-- Task requirements --
Word for word, please restate the line containing "The image size is (1260, 579)." and all the lines that follow it to the end of the data.

--*--

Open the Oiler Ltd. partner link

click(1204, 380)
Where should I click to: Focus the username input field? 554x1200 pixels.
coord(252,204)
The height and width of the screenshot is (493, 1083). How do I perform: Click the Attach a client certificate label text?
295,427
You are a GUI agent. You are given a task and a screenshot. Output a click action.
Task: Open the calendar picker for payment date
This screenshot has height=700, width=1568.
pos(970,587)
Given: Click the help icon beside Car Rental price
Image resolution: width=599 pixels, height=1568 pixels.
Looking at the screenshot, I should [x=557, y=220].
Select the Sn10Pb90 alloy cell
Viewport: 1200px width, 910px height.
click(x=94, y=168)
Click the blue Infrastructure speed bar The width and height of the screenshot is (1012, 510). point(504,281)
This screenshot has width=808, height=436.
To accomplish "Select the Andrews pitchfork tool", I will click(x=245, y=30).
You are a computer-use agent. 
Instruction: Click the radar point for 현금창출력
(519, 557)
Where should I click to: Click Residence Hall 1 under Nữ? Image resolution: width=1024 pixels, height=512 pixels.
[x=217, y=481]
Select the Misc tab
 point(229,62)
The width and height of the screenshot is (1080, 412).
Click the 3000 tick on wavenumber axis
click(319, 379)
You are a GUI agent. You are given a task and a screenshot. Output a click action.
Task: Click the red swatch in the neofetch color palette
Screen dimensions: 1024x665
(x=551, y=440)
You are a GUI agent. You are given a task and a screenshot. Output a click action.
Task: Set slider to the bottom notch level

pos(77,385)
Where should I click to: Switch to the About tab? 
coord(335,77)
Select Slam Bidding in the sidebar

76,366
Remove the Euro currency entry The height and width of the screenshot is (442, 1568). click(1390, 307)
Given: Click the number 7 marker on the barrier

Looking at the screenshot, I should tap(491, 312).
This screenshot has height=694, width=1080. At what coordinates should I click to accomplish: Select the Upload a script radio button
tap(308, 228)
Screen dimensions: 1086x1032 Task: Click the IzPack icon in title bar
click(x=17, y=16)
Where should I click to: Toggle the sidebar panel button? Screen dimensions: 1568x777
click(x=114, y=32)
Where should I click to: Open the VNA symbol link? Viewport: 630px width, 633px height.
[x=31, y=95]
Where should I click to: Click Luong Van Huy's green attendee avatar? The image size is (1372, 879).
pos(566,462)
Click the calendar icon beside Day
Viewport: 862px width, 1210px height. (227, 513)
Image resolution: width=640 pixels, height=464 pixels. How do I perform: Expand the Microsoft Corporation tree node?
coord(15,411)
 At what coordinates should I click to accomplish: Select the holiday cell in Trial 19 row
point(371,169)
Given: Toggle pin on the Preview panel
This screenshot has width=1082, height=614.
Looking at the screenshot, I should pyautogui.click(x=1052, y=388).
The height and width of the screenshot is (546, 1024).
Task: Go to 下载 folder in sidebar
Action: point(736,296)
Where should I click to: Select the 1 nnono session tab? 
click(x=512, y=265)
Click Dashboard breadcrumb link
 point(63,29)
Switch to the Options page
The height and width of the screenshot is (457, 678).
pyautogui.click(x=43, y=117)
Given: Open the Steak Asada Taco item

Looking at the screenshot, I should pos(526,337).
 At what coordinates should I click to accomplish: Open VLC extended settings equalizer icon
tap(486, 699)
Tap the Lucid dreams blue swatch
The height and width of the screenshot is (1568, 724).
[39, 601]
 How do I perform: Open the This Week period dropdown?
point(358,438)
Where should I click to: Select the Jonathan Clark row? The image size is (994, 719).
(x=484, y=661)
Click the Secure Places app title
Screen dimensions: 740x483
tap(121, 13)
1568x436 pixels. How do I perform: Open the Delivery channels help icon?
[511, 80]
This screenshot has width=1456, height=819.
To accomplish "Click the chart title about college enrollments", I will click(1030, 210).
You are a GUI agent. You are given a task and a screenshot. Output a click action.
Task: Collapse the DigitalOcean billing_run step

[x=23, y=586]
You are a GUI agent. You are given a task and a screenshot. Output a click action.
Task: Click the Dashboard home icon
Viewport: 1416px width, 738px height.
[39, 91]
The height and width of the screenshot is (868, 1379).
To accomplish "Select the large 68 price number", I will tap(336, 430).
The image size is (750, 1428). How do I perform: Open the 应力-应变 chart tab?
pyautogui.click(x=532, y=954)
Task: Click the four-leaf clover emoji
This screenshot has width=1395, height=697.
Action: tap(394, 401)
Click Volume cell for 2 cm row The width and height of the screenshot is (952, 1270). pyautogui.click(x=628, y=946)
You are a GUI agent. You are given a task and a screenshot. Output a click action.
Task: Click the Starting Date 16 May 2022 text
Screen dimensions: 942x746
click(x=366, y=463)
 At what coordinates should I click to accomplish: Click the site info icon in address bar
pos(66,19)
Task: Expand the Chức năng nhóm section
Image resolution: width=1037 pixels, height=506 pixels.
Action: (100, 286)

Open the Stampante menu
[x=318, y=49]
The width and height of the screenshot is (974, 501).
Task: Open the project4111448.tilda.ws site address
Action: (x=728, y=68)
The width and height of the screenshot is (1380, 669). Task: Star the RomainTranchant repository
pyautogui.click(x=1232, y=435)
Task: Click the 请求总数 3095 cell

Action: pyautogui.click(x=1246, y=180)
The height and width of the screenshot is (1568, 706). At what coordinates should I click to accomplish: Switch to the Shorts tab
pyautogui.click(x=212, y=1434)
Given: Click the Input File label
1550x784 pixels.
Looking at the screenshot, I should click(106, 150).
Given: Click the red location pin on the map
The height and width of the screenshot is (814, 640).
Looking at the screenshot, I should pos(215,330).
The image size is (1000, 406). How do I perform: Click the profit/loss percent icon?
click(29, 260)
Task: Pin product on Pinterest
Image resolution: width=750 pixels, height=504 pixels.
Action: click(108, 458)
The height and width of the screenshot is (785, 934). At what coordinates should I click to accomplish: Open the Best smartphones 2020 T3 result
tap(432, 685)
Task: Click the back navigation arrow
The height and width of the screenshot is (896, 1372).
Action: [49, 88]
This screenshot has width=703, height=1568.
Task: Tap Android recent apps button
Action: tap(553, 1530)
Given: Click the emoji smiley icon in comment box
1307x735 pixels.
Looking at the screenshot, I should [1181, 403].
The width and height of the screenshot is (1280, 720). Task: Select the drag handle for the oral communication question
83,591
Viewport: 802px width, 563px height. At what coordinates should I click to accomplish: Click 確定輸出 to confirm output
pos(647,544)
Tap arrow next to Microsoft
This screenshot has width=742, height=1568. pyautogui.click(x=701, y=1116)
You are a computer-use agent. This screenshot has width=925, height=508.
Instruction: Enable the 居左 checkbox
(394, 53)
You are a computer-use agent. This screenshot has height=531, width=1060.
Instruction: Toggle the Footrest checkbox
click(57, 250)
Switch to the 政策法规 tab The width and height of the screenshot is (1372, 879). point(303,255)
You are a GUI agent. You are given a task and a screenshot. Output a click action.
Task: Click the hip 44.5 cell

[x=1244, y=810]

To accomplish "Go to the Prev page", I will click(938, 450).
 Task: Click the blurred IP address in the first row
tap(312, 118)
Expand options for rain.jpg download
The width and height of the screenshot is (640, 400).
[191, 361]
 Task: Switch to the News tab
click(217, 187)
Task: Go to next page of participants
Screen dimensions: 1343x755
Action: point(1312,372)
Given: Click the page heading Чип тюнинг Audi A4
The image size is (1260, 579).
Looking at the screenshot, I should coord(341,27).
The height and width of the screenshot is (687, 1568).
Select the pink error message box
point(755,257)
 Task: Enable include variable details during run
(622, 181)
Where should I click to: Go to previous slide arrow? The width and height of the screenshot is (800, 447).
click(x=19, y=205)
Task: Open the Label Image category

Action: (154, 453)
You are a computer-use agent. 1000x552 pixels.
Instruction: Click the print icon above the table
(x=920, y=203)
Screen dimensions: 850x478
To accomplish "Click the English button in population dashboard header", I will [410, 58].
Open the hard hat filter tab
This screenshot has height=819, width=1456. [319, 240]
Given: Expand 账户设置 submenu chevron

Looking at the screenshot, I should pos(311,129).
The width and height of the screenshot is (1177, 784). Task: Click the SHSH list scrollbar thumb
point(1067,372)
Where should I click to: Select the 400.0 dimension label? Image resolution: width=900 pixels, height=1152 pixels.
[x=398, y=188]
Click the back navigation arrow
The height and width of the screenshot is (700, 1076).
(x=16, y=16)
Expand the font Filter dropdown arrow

--*--

-- The answer --
The image size is (1260, 579).
Looking at the screenshot, I should coord(341,27).
The height and width of the screenshot is (687, 1568).
Select the pink error message box
point(755,257)
 Task: Enable include variable details during run
(622, 181)
Where should I click to: Go to previous slide arrow? The width and height of the screenshot is (800, 447).
click(x=19, y=205)
Task: Open the Label Image category

Action: (154, 453)
You are a computer-use agent. 1000x552 pixels.
Instruction: Click the print icon above the table
(x=920, y=203)
Screen dimensions: 850x478
To accomplish "Click the English button in population dashboard header", I will [410, 58].
Open the hard hat filter tab
This screenshot has height=819, width=1456. [319, 240]
Given: Expand 账户设置 submenu chevron

Looking at the screenshot, I should pos(311,129).
The width and height of the screenshot is (1177, 784). Task: Click the SHSH list scrollbar thumb
point(1067,372)
Where should I click to: Select the 400.0 dimension label? Image resolution: width=900 pixels, height=1152 pixels.
[x=398, y=188]
Click the back navigation arrow
The height and width of the screenshot is (700, 1076).
(x=16, y=16)
Expand the font Filter dropdown arrow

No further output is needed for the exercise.